Please write out everything from the start of the items down to the line containing "pyautogui.click(x=446, y=842)", keeping each line the same.

[Items excerpted from a collection]
• • • • • • •

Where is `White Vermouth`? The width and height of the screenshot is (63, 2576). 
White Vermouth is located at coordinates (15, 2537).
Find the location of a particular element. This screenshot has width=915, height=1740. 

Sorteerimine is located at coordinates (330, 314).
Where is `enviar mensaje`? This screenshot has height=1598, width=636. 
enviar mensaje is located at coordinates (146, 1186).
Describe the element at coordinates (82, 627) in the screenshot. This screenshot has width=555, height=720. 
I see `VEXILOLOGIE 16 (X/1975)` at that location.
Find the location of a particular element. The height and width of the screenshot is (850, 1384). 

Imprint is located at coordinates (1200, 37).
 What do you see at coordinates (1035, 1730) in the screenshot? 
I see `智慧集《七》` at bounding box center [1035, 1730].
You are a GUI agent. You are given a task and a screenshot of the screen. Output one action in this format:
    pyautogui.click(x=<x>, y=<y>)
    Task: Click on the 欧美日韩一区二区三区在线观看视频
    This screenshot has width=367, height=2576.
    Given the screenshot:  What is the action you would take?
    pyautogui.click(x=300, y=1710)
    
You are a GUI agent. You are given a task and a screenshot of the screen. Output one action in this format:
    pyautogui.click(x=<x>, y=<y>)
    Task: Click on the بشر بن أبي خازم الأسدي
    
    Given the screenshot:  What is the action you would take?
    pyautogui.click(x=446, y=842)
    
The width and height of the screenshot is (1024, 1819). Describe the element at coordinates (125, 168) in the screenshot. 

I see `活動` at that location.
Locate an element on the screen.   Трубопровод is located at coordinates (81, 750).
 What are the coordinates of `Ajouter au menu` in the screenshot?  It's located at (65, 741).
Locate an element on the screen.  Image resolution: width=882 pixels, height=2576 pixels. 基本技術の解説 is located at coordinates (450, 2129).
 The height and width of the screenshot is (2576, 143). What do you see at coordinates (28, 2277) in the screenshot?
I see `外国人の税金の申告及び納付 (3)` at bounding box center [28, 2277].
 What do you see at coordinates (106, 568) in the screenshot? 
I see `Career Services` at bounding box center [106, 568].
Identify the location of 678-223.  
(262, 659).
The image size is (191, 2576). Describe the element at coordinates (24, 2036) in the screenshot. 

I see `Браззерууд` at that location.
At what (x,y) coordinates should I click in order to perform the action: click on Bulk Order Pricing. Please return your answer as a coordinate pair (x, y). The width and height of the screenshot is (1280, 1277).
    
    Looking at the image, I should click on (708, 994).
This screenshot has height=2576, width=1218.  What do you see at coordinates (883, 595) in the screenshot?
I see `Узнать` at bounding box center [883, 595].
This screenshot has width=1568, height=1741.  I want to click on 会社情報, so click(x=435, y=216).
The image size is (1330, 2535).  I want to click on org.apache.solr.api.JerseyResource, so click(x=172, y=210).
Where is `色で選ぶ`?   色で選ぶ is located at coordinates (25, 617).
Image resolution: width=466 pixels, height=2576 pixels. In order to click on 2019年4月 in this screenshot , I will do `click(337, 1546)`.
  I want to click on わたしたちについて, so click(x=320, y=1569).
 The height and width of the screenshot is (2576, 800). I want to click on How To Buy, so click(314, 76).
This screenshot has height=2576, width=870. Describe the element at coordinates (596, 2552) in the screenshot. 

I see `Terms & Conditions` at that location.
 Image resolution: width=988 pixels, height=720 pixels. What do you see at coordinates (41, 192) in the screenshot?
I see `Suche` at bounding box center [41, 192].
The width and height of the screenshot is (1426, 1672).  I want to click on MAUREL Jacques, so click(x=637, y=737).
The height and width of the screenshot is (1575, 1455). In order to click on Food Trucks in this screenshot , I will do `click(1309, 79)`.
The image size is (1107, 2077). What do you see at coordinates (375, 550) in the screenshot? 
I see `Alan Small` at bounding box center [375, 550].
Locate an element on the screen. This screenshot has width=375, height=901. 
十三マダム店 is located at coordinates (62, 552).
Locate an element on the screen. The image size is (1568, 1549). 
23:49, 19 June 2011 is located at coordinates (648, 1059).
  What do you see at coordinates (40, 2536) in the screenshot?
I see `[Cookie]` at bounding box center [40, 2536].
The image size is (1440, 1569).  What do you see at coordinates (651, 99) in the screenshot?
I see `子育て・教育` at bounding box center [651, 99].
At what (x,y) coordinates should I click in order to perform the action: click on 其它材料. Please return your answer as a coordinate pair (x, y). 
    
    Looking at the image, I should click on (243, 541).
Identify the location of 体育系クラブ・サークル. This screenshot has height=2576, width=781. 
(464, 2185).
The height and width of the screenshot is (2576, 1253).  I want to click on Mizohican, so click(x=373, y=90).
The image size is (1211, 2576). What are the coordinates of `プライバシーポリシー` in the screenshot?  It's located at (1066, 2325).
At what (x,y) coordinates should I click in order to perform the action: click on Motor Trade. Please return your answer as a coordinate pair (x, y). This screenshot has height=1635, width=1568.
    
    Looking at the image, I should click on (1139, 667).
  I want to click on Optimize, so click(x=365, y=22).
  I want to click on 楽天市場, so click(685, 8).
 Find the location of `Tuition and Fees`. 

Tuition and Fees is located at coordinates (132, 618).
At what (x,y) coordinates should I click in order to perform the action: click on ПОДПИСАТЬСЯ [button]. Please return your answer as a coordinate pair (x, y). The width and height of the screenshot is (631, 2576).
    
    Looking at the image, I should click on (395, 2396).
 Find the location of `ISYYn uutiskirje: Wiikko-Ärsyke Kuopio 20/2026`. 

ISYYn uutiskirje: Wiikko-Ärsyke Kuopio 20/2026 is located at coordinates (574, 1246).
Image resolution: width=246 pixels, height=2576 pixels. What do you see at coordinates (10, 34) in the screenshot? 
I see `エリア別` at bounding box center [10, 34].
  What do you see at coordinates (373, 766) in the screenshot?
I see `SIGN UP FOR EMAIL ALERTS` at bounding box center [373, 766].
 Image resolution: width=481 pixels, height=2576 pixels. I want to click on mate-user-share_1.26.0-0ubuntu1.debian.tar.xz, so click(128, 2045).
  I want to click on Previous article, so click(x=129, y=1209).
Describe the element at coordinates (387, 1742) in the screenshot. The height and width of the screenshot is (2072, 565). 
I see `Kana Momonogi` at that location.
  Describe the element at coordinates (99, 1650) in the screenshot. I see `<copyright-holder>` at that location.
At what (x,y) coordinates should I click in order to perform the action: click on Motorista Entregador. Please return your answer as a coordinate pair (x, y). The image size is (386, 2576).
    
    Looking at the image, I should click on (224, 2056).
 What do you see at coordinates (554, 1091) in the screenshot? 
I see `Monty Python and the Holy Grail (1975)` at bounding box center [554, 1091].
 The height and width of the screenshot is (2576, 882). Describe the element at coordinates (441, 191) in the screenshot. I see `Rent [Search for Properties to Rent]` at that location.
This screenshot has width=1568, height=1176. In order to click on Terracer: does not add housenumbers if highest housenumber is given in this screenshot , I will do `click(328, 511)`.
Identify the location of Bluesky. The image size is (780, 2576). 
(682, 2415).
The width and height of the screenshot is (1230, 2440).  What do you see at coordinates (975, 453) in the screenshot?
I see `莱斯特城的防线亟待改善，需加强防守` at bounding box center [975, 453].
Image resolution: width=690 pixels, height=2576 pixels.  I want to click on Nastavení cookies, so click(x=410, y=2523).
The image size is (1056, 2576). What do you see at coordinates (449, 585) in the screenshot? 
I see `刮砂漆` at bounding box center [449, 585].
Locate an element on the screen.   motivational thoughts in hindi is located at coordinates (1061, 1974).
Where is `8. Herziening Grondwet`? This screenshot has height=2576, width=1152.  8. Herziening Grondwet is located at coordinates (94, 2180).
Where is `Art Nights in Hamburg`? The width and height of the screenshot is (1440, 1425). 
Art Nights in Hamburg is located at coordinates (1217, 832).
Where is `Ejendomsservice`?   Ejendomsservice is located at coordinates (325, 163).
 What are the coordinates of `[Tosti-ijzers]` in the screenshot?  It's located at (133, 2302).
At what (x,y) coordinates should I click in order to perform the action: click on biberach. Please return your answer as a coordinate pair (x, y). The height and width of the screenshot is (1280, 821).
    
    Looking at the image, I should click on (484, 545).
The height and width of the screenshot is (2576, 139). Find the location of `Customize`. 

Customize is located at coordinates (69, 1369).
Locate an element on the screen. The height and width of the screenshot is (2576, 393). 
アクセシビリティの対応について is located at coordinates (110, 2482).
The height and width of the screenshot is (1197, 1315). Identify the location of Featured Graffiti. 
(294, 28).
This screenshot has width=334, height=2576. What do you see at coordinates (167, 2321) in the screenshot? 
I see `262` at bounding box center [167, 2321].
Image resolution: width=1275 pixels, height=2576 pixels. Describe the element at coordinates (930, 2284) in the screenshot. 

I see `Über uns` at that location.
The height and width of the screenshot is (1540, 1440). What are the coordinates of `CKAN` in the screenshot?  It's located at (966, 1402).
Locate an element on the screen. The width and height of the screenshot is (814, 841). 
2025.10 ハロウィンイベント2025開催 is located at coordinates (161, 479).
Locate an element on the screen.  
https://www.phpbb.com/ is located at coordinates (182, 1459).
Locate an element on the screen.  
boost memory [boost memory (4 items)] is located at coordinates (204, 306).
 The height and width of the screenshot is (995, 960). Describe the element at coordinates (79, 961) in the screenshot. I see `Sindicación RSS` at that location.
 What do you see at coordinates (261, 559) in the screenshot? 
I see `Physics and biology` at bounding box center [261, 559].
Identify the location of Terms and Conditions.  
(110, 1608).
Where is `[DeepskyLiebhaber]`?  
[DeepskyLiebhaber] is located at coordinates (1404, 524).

• • • • • • •

Complete response:
Where is `White Vermouth`? The width and height of the screenshot is (63, 2576). 
White Vermouth is located at coordinates (15, 2537).
Find the location of a particular element. This screenshot has width=915, height=1740. 

Sorteerimine is located at coordinates (330, 314).
Where is `enviar mensaje`? This screenshot has height=1598, width=636. 
enviar mensaje is located at coordinates (146, 1186).
Describe the element at coordinates (82, 627) in the screenshot. This screenshot has width=555, height=720. 
I see `VEXILOLOGIE 16 (X/1975)` at that location.
Find the location of a particular element. The height and width of the screenshot is (850, 1384). 

Imprint is located at coordinates (1200, 37).
 What do you see at coordinates (1035, 1730) in the screenshot? 
I see `智慧集《七》` at bounding box center [1035, 1730].
You are a GUI agent. You are given a task and a screenshot of the screen. Output one action in this format:
    pyautogui.click(x=<x>, y=<y>)
    Task: Click on the 欧美日韩一区二区三区在线观看视频
    This screenshot has width=367, height=2576.
    Given the screenshot:  What is the action you would take?
    pyautogui.click(x=300, y=1710)
    
You are a GUI agent. You are given a task and a screenshot of the screen. Output one action in this format:
    pyautogui.click(x=<x>, y=<y>)
    Task: Click on the بشر بن أبي خازم الأسدي
    
    Given the screenshot:  What is the action you would take?
    pyautogui.click(x=446, y=842)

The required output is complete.